Louisiana Highway 114 (LA 114) is a state highway located in Avoyelles Parish, Louisiana. It runs 20.86 mi in an east–west direction from LA 1 east of Echo to a second junction with LA 1 and LA 451 east of Moreauville.

LA 114 essentially cuts off a long bend in LA 1, bypassing the city of Marksville to the south. The route travels instead through the smaller communities of Hessmer, Mansura, and Moreauville. Through traffic southeast of Mansura is directed from LA 114 onto LA 1186, connecting to LA 1 northwest of Moreauville, which leads to Simmesport and eventually into the Baton Rouge metropolitan area.

LA 114 was designated in the 1955 Louisiana Highway renumbering, replacing a portion of former State Route 72 and the entirety of State Route 299. In 1965, the route was extended from its original eastern terminus in Mansura over the former alignment of LA 1, which was moved to a straighter path along the Kansas City Southern Railway line.

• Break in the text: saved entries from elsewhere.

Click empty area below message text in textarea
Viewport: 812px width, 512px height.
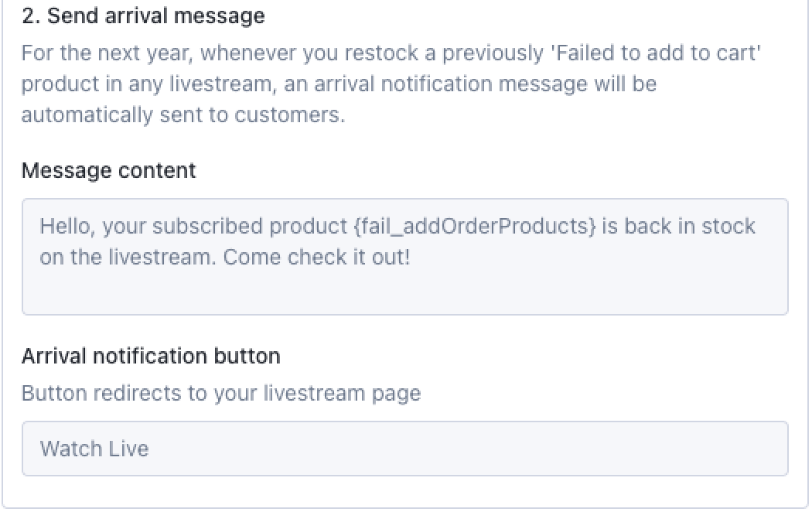coord(404,292)
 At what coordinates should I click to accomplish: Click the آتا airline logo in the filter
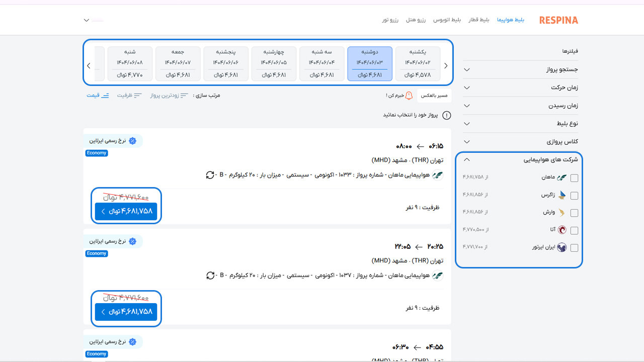point(562,230)
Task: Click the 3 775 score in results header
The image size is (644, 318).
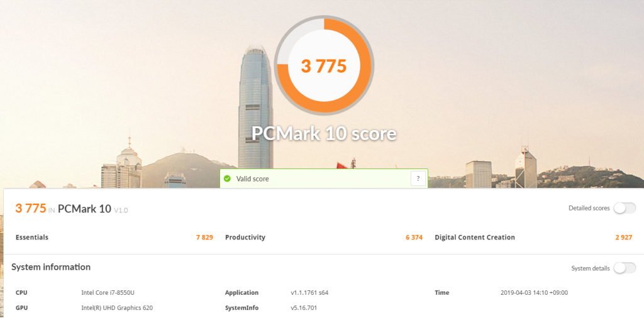Action: point(31,208)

However, this portion of the route, which is now classified as a local road, is intended to be deleted from the state highway system as part of the Louisiana Department of Transportation and Development (La DOTD) Road Transfer Program.

==Route description==
From the west, LA 114 begins at a T-intersection with LA 1 at the Red River in western Avoyelles Parish. This junction is located 1.6 mi east of Echo, a small community in neighboring Rapides Parish and 2.9 mi southwest of Fifth Ward. LA 114 crosses the Kansas City Southern Railway (KCS) at grade then follows the rail line southeast through a rural area known as Belle d'Eau. Here, the highway crosses Choctaw Bayou just outside the Grand Cote National Wildlife Refuge. After curving due east, LA 114 intersects LA 1188, which connects to LA 115 south of Hessmer. LA 114 continues into the village of Hessmer on West School Street and intersects LA 115 (Main Street), which connects to the nearby cities of Marksville and Bunkie. LA 114 turns south, running briefly concurrent with LA 115, before resuming an eastward course along East Main Street. Exiting Hessmer, LA 114 proceeds a short distance into the larger town of Mansura, where it becomes known as Baton Rouge Avenue.

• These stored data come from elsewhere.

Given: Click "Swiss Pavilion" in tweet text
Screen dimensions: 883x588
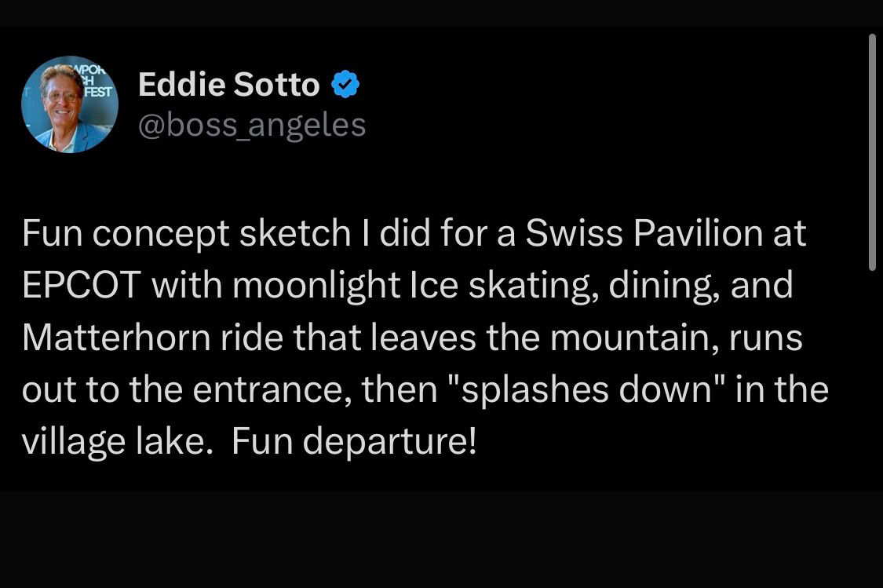Looking at the screenshot, I should click(644, 234).
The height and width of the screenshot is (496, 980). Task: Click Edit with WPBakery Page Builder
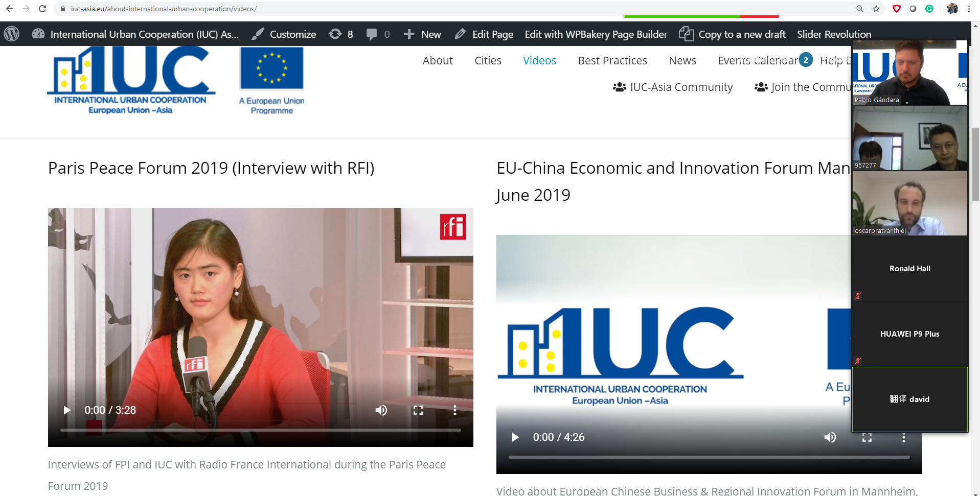point(596,34)
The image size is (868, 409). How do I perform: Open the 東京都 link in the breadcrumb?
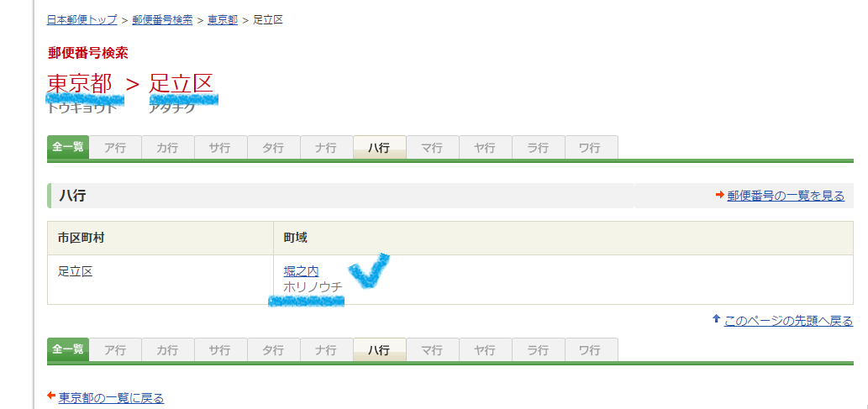(223, 19)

In Mansura, LA 114 intersects LA 107 (Valley Street), and the two highways continue east in a concurrency for one block along Baton Rouge Avenue to L'Eglise Street. Here, LA 115 turns north toward Marksville while LA 114 turns to the southeast, intersecting LA 1186 at the southern limit of Mansura. Signage directs through traffic bound for Simmesport and Baton Rouge to follow LA 1186 eastward, as it provides a direct connection to southbound LA 1 that largely bypasses Moreauville. 2.5 mi later, LA 114 crosses Bayou Des Glaises at Long Bridge and immediately intersects the northern terminus of LA 29, another connection to Bunkie.

After cutting across a small bend in the waterway, LA 114 closely follows Bayou Des Glaises as it winds its way into the village of Moreauville. Now known as Bayou Des Glaise Street, LA 114 proceeds to an intersection with Main Street and turns due east. The roadway along Bayou Des Glaises continues straight ahead as LA 451 toward LA 1. After following Main Street through town, LA 114 continues a short distance until reaching its eastern terminus at a second intersection with both LA 1 and LA 451, essentially cutting across a massive bend in Bayou Des Glaises. From this junction, located just west of Hamburg, LA 1 provides connections to Marksville and Alexandria to the north, as well as the aforementioned southbound destinations.

===Route classification and data===
LA 114 is an undivided two-lane highway for its entire length. The route is classified by the Louisiana Department of Transportation and Development (La DOTD) as a rural major collector west of Mansura, an urban collector through town, and a rural local road east of town. Daily traffic volume in 2013 generally averaged between 1,870 and 3,500 vehicles over the course of the route. The posted speed limit is 55 mph in rural areas, reduced to 25 or 30 mph through populated sections.

The eastern portion of LA 114, running from LA 29 at Long Bridge and LA 1 near Hamburg, is part of the Louisiana Colonial Trails in the state-designated system of tourist routes known as the Louisiana Scenic Byways.

==History==
In the original Louisiana Highway system in use prior to 1955, the modern LA 114 was divided among several routes, including State Route 72 from the western terminus near Echo to Mansura; State Route 299 from Mansura to Long Bridge; and State Route 30 from Long Bridge to the eastern terminus near Hamburg. Routes 30 and 72 were two of the original 98 state highways designated in 1921. They were the main routes connecting central Avoyelles Parish with the major population centers of Baton Rouge and Alexandria, respectively. In 1928, Route 299 was created by an act of the state legislature, establishing a connection between Routes 30 and 72.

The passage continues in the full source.